Anti-money laundering fines surge as watchdogs impose tougher penalties

Money laundering updates

Global regulators are continuing to fine companies for anti-money laundering failings at a high rate, particularly in the UK and EU, as watchdogs heap pressure on the financial industry to stiffen its defences against crime.

Kroll, the governance and risk consultancy, found in its latest review that authorities levied almost $1bn ($994m) of AML fines in 17 big actions during the first six months of 2021. That is on track to match the surge to $2.2bn in 2020, up fivefold from $444m in 2019.

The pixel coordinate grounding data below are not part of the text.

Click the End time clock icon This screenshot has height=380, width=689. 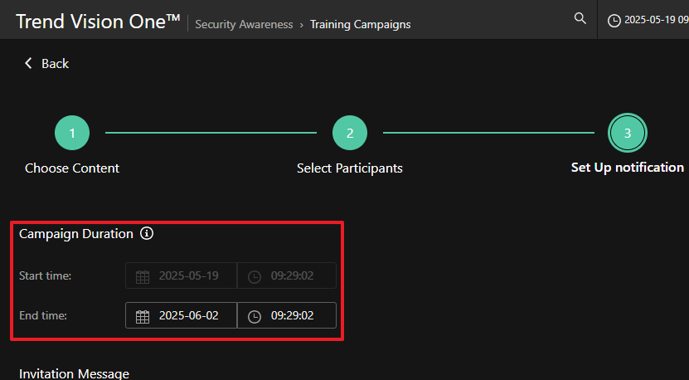click(x=255, y=316)
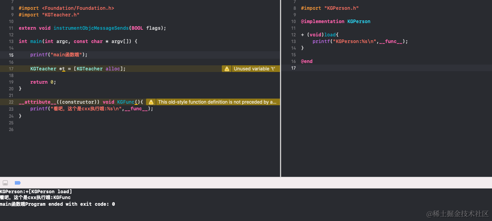
Task: Click the yellow warning icon beside Unused variable
Action: 226,69
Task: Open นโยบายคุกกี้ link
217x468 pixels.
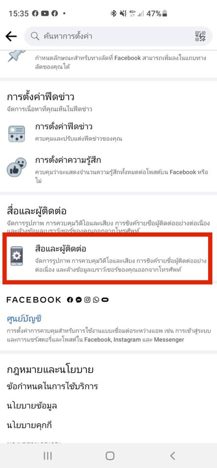Action: tap(29, 425)
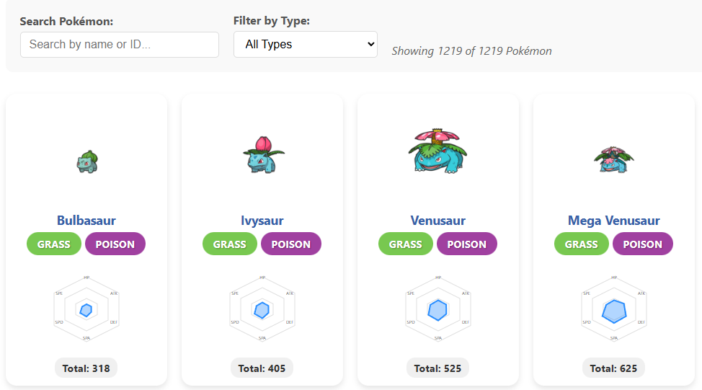Click the Mega Venusaur sprite image
The width and height of the screenshot is (702, 390).
[x=614, y=159]
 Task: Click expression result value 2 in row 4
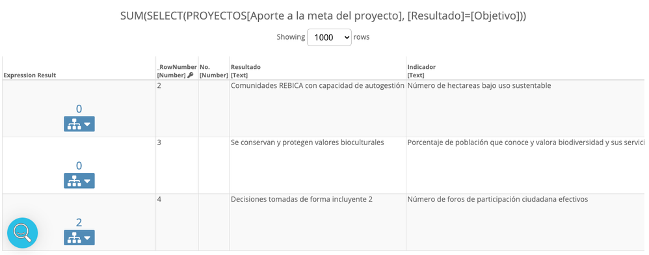coord(79,222)
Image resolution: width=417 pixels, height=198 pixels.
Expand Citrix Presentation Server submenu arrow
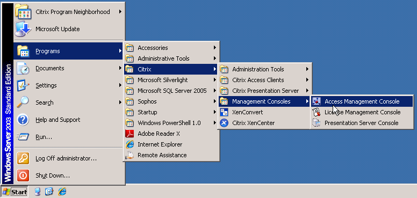click(307, 91)
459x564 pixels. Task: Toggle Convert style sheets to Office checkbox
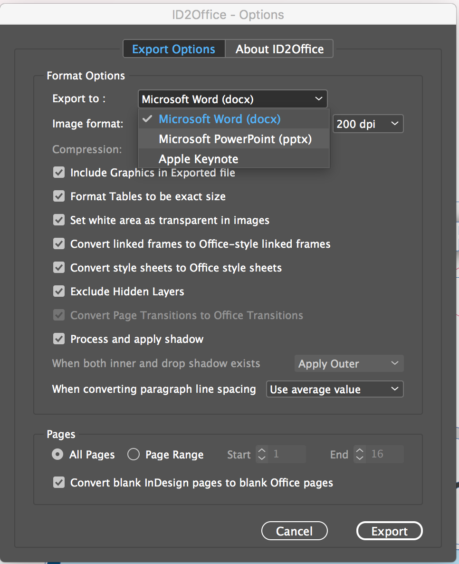59,268
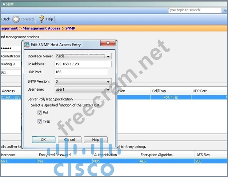
Task: Open the Username dropdown list
Action: click(108, 89)
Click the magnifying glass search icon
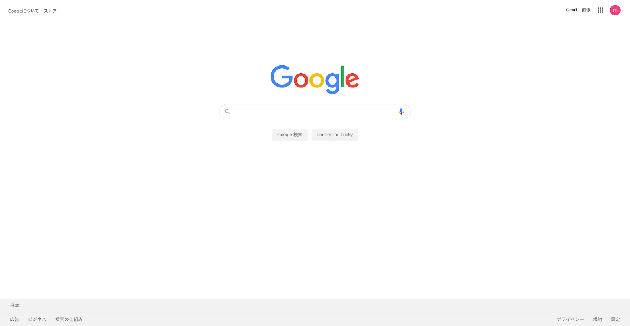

“Investigations were not paused for Covid-19,” said Claire Simm, head of financial services compliance and regulation at Kroll. “The value of fines has surged as regulators impose tougher penalties, continuing to send the message that despite any obstacles, enforcement remains a top priority.”

As has consistently been the case since the study started in 2016, the fines mainly relate to shortcomings in AML management, inadequate suspicious activity monitoring and customer due diligence. Regulators are resorting to harsher punishments and even criminal proceedings for those it deems to have fallen short, despite years of warnings.

In March, the UK’s Financial Conduct Authority launched its first attempted prosecution for AML failings against NatWest, which failed to properly monitor the actions of a Bradford-based gold dealer. Courts can impose unlimited fines in criminal money laundering cases.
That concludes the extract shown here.